To begin, generate each reporter substrate and check their concentration using a spectrophotometer. Obtain 200 nanograms of reporter substrate. Electrophorese each reporter substrate alongside a high molecular weight DNA ladder in a 0.7%agarose TAE gel containing a fluorescent double-stranded DNA stain.
Verify that defined bands of the correct size are observed for reach reporter substrate. If assessing the impact of compounds on the reporter assay, dispense compounds dissolved in the vehicle into the wells of a 96-well plate. To prepare the transfection mix for a 96-well plate, dilute the Firefly control plasmid and NanoLuc double strand break repair reporter substrate in 500 microliters of transfection buffer in a 1.5-milliliter tube.
After adding the lipid base transfection reagent, vortex the DNA mixture briefly, and incubate for 10 minutes at room temperature. To harvest the cells, trypsinize and re-suspend them in fresh medium containing 10%fetal bovine serum, or FBS. Then, determine the cell count, and re-suspend three times 10 to the power of six cells in 8.5 milliliters of medium with FBS in a fresh 15-milliliter tube.
Add the DNA transfection mix into the cell suspension and invert the tube several times to mix. Plate 80 microliters of cell suspension per well, and incubate the 96-well plate at 37 degrees Celsius with 5%carbon dioxide for 24 hours. Prepare the control luciferase and the reporter luciferase reagent according to the manufacturer's instructions.
Add substrate into an appropriate volume of assay buffer at a one-to-100 ratio and mix. After the plate and reagents reach room temperature, add 80 microliters of control Firefly luciferase reagent per well. Shake the plate for three minutes on an orbital shaker at 450 revolutions per minute.

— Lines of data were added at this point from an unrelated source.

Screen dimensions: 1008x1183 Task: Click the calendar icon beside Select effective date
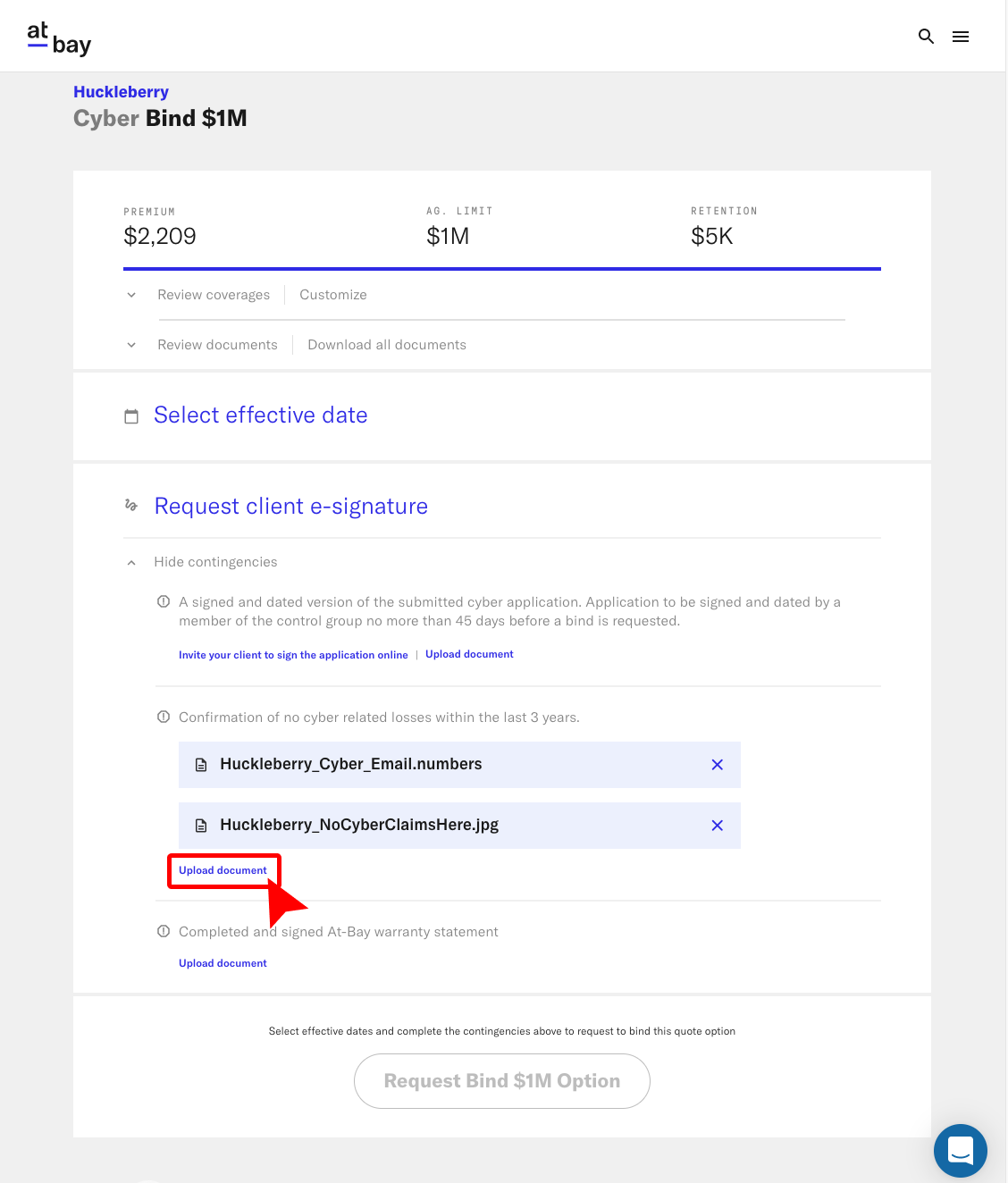(x=131, y=415)
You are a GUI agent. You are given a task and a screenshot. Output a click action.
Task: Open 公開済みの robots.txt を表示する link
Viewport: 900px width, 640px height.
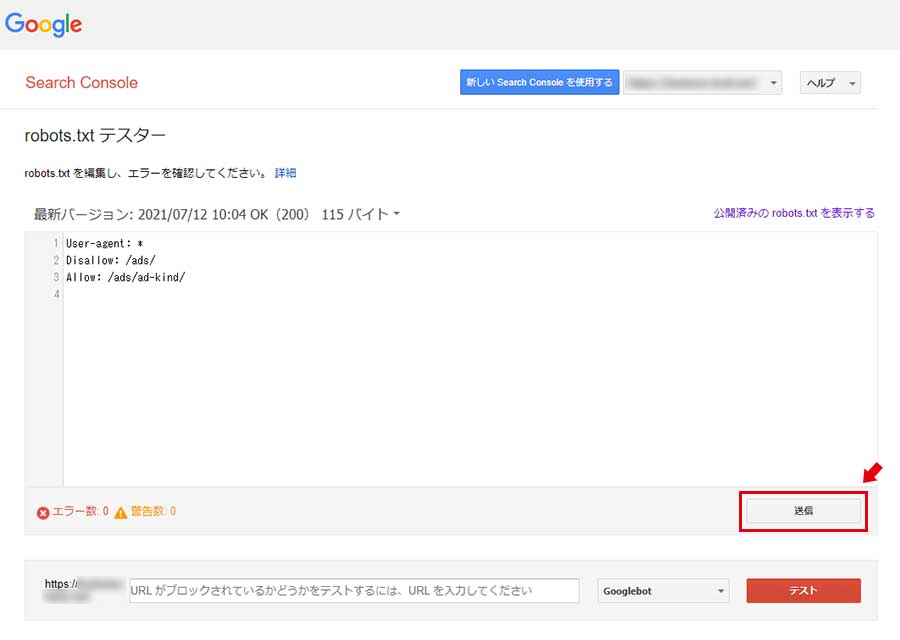click(x=794, y=213)
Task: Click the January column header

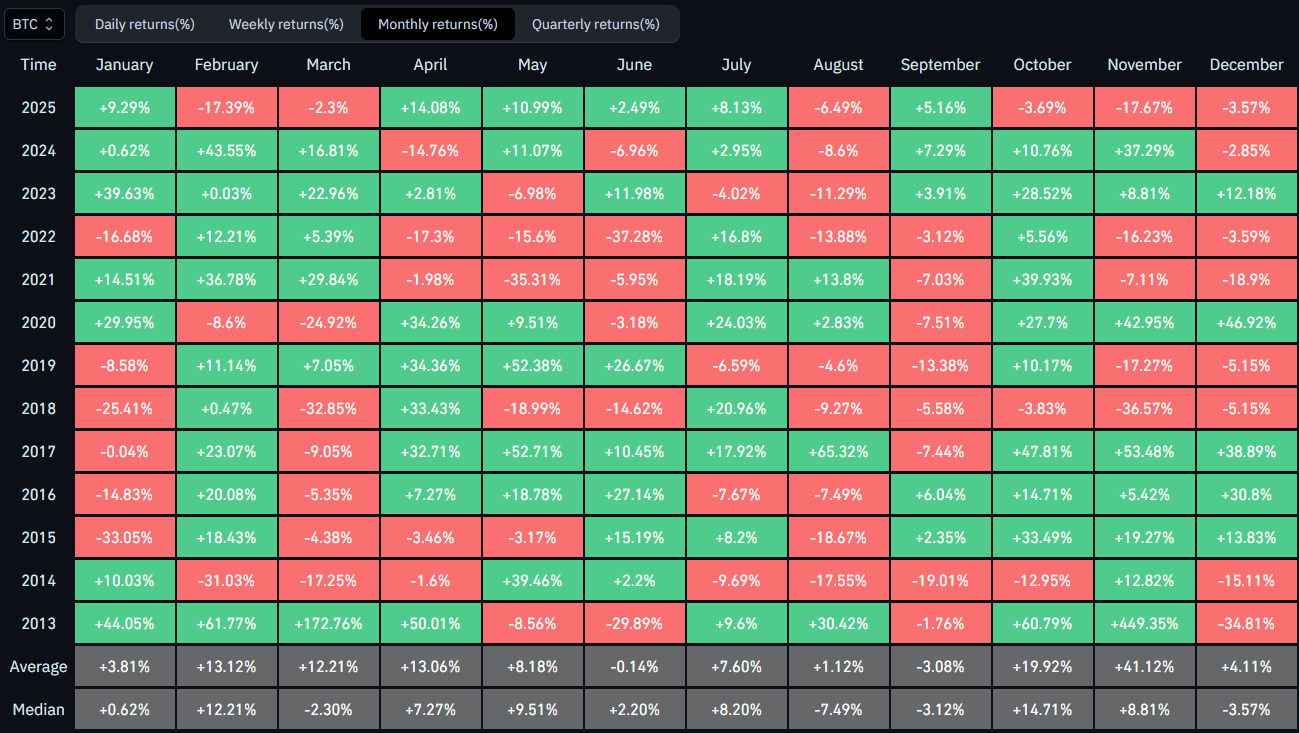Action: point(124,65)

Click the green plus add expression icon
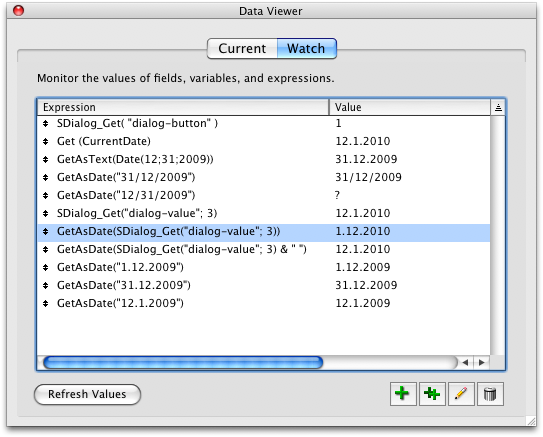click(403, 394)
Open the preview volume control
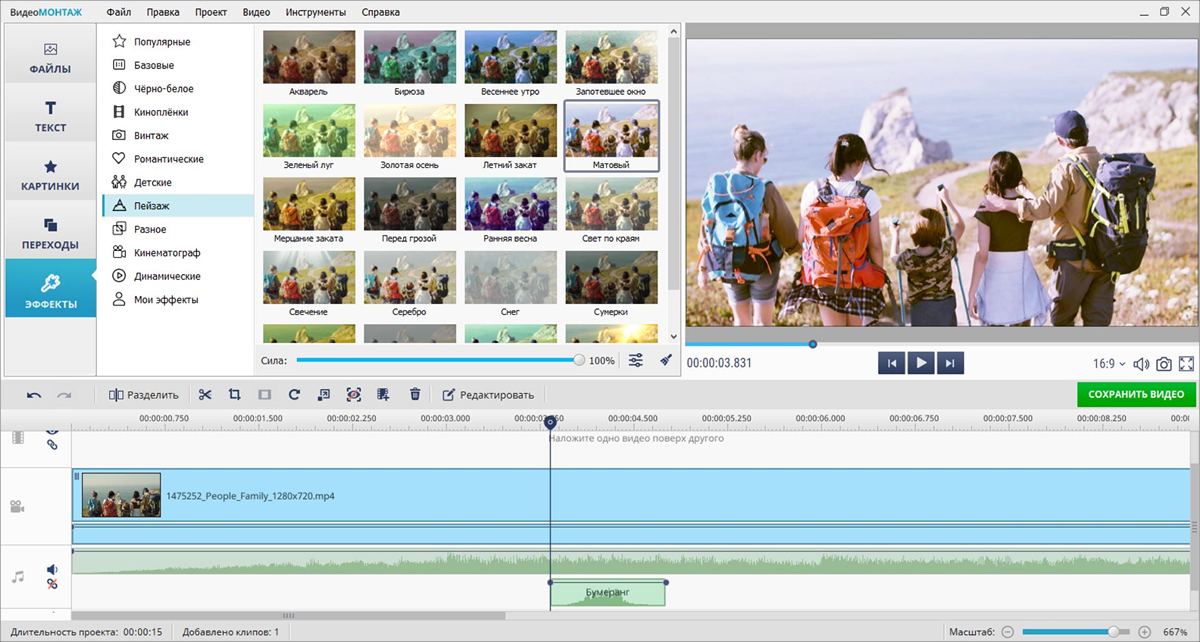1200x642 pixels. (1141, 364)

Place the plate in the luminescence plate reader, and measure the control luciferase luminescence signal. To measure the reporter luciferase signal, add 80 microliters of NanoLuc reporter luciferase reagent per well. After a three-minute incubation in an orbital shaker at 450 revolutions per minute, leave the plate to rest at room temperature for seven minutes.
Finally, measure the reporter luciferase luminescence signal in the luminescence plate reader. Evaluation of the component NanoLuc and Firefly luminescence signals showed that the observed repaired defect was driven by a reduction in the NanoLuc's signal, while the Firefly control signal was unperturbed.